Pulau Penyengat adalah pulau bersejarah,
mas kawin Sultan Mahmud Syah III pada Engku Putri Hamidah. Teramat monumental
menjadikan pulau sebagai mas kawin. Lalu lalang orang yang datang dan pergi ke
pulau itu, memberi curahan rezeki tersendiri bagi kedai kopi “Sekanak” tempat
Siti bekerja. Berada di pelataran tempat bersandarnya pompong membuat kedai
kopi ini tempat singgah menarik sambal menunggu jadwal pompong berangkat.
Selain karena kopi sekanaknya, kedai ini menyajikan berbagai makanan khas yang
selalu diserbu pengunjung. Andalannya adalah mie lendir. Makanan berbahan dasar mi kuning dengan kuah kacang
kental bisa ditambah potongan daging kecil dan udang serta ditambah irisan
telur, tauge, taburan daun sop dan bawang goreng.

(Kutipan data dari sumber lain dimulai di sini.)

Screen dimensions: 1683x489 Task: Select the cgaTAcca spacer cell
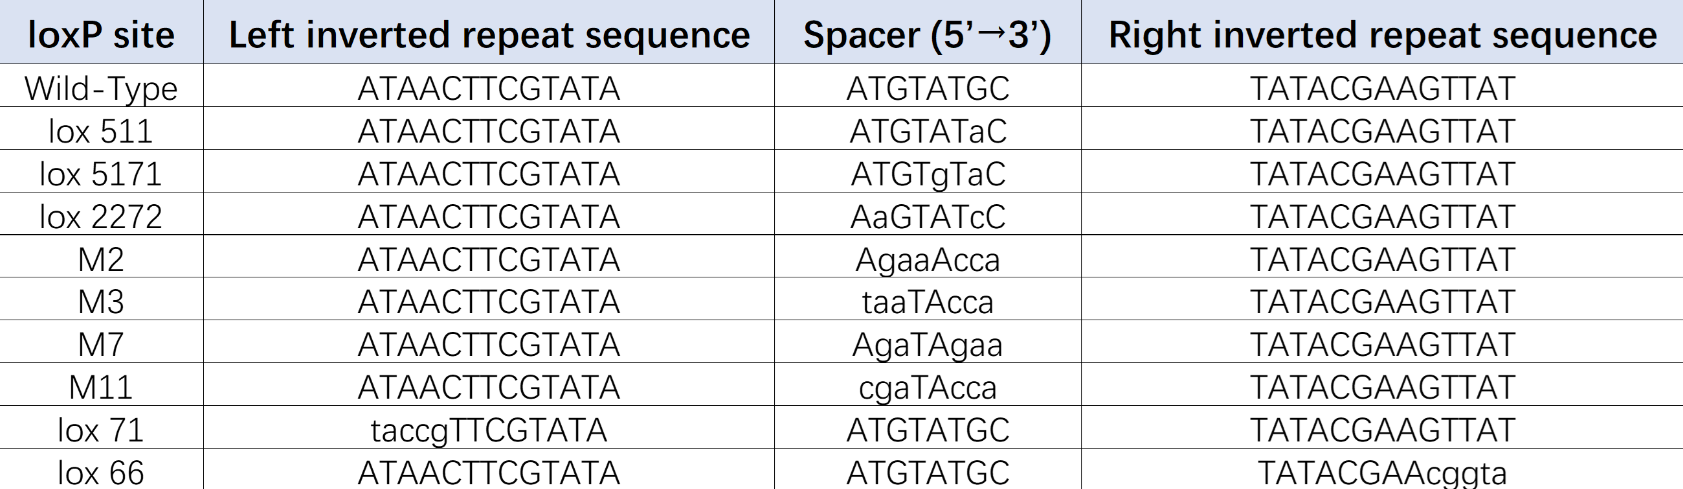click(x=928, y=387)
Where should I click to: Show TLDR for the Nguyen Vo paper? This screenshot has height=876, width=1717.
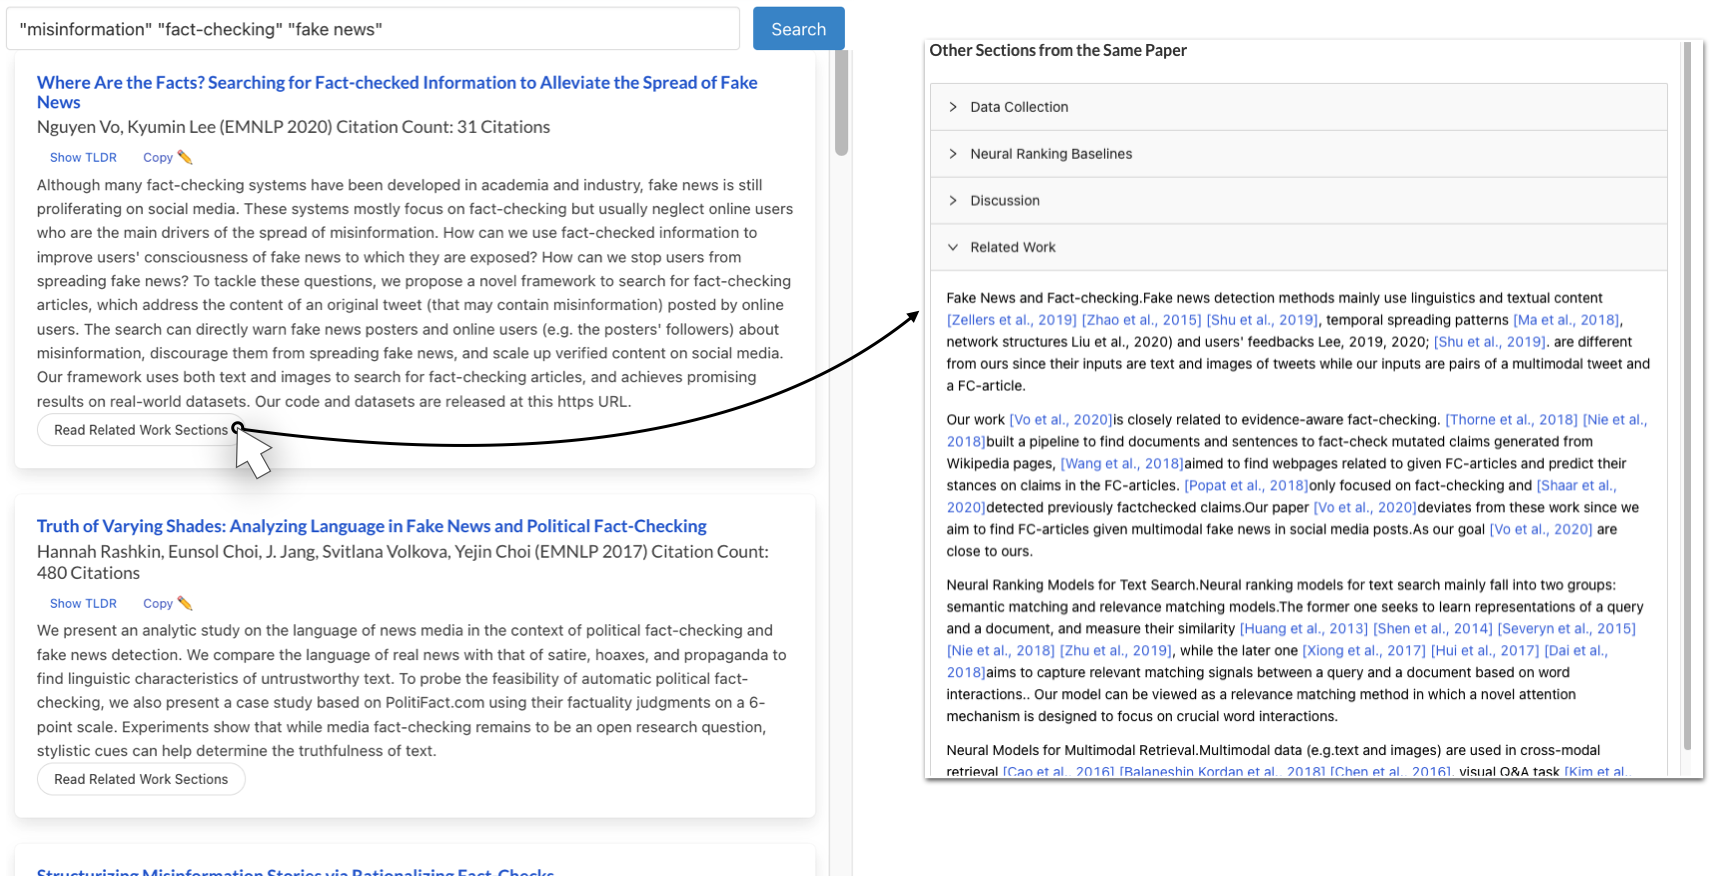[83, 158]
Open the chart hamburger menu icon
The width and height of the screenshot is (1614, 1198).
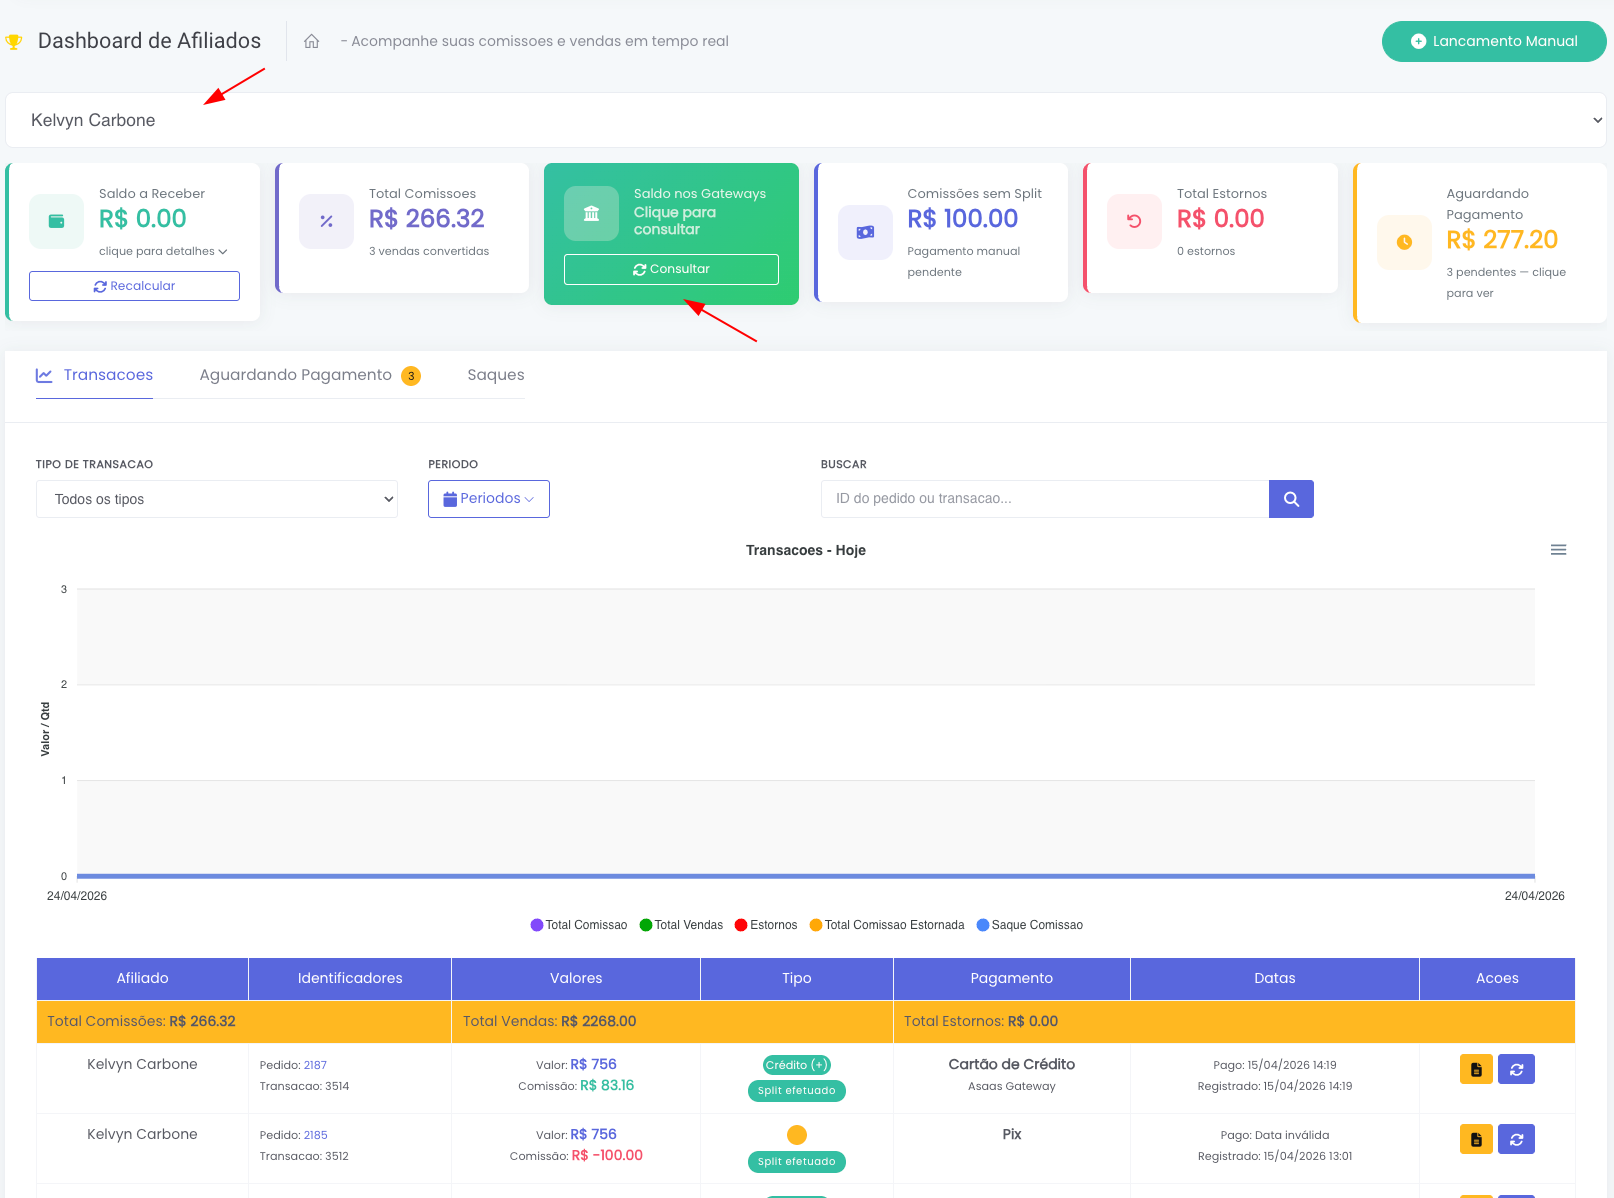1558,550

Ada yang selalu dinikmati Siti di
tempat ini dan yang membuatnya betah bekerja, yaitu cerita-cerita pagi kala pengunjung
yang akan datang dan baru pulang dari Pulau Penyengat. Cerita dengan segala
perniknya. Dari hal-hal yang biasa sampai hal-hal yang luar kebiasaan di dengarkan
Siti dari orang-orang datang di kedai kopi sambal menikmati secangkir kopi
sekanak dan sepiring mie lendir.
“Saya baru tahu kalau Raja Ali Haji
itu beda dengan Raja Haji ya,” ucap lelaki yang lagaknya seperti orang dari
negeri jiran.
“Memang bedalah, kalau Raja Ali Haji
itu, pahlawan yang terkenal dengan Gurindam 12, sedang Raja Haji, pahlawan yang
berjuang secara fisik melawan Belanda dan gugur di Teluk Ketapang,[2]”
tegas temannya yang mengenakan pakaian teluk belanga khas negeri segantang
lada.
“Aku merinding saat ke tempat makam
mereka,” ungkap lelaki negeri jiran.
“Iyalah, itu tempat keramat. Awak ade berdoa ape di makam itu? Minta jodoh?” balas lelaki berteluk belanga.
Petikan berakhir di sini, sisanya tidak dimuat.